TORONTO: Even as Canada set a record by admitting 431,645 new permanent residents in 2022, almost half of Canadians think that the government’s target of 500,000 immigrants a year is too high, according to a recent poll.
Forty-nine per cent of Canadians think the government’s immigration plan will admit too many immigrants to the country, according to market research and analytics company Leger.
According to the Immigration Levels Plan 2023-2025 released last year, Canada aims to welcome 465,000 new immigrants in 2023 to address severe labour shortage in the country. The target for 2025 is to invite 500,000 new immigrants, which is almost 1.5 million new immigrants coming to the country over the next three years.
The web poll, which covered 1,537 Canadians, said “75 per cent of Canadians are concerned the immigration plan will result in excessive demand for housing and health and social services”.
However, according to Immigration Minister Sean Fraser, immigrants will themselves provide the labour needed to build the housing stock they need.Fraser says that newcomers — apart from filling up labour shortages — “bring new perspectives and talents to the community, and enrich society as a whole”.
As per a new housing law, which went into effect on January 1, Canada has prohibited “the purchase of residential property by non-Canadians” for a two-year period.
This has been done to mitigate the country’s rising home prices that reached new heights during the Covid-19 pandemic, spurred partly by low interest rates and higher disposable incomes. Since 2013, the cost of buying a home in the country has increased 48 per cent, from an average price of C$522,951 to C$777,200, a BBC report said.

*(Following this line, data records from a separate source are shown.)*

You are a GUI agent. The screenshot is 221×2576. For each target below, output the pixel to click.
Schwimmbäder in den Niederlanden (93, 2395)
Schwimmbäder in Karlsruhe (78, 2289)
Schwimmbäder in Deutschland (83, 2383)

Meanwhile, the median after-tax income of Canadians increased only 9.8% between 2015 and 2020, according to the BBC. The Immigration, Refugees and Citizenship Canada (IRCC), processed a record 5.2 million applications for permanent residence, temporary residence and citizenship in 2022. Currently, immigration accounts for almost 100 per cent of Canada’s labour force growth.
Roughly 75 per cent of Canada’s population growth came from immigration, mostly in the economic category, according to IRCC. By 2036, immigrants will represent up to 30 per cent of Canada’s population, compared with 20.7 per cent in 2011.